After the death of their sainted mother, Miles and Liam West have run the family tour boat business into the ground. With the repossessed boat in dry dock, the younger Liam eventually agrees to his brother’s scheme. Miles will hole up in a pre-supplied shelter, eventually coming down after a week or so, to the relief of an eager media. To make it more interesting, they will stage his disappearance to make it suspiciously follow a very public spat, in which Miles will accuse Liam of having eyes for his girlfriend Lauren Huxley, the daughter of the local sheriff, which maybe isn’t so unlikely a coincidence in a tiny Alaskan town.
Of course, the younger West really has been carrying a torch for Huxley. Inevitably, the two co-conspirators will become awkwardly close as the endure the media scrutiny together. The pressure starts to rise when they realize that fool Miles never made it to his shelter. To make matters worse, recently released ex-con Joe Bright comes around looking to collect Miles’ gambling debts.
If you have seen a film with more stupid decisions than Sugar Mountain, than Dude, I really feel for you. Frankly, Abe Pogos’s ridiculous script causes so much face-palming, it is hard to actually watch the movie—not that there’s much there to miss. Nothing makes any sense, starting with Liam’s mopey infatuation with Huxley when the kind-hearted (and just-as-attractive-or-more) girl from the general store is clearly interested in him. Any guy growing up in Alaska would know better than squandering such opportunities, but Gray is Australian, so whatever.
Frankly, the only times Sugar is remotely entertaining are Jason Momoa’s periodic pop-ins to beat the snot out of everyone as Bright. Sadly, most of the film is dominated by the excruciating Cain and Abel dynamics and the love triangle, which is ultimately resolved in an absolutely risible fashion.

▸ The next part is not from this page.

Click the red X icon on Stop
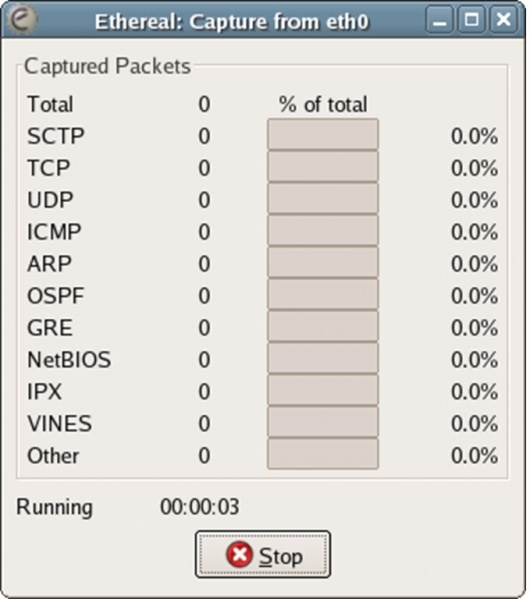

Drew Roy, Shane Coffey, and Haley Webb certainly make the three central characters look and sound like idiots, which could be quite fine acting, but it doesn’t give us much to work with. Arguably, it is even more depressing to watch Cary Elwes stumble around as the schlubby Sheriff Huxley. Forget The Princess Bride, this will even depress Saw fans. Only Hawaii’s Momoa seems to glide through unscathed, perhaps feeling that 1959 non-contiguous kinship.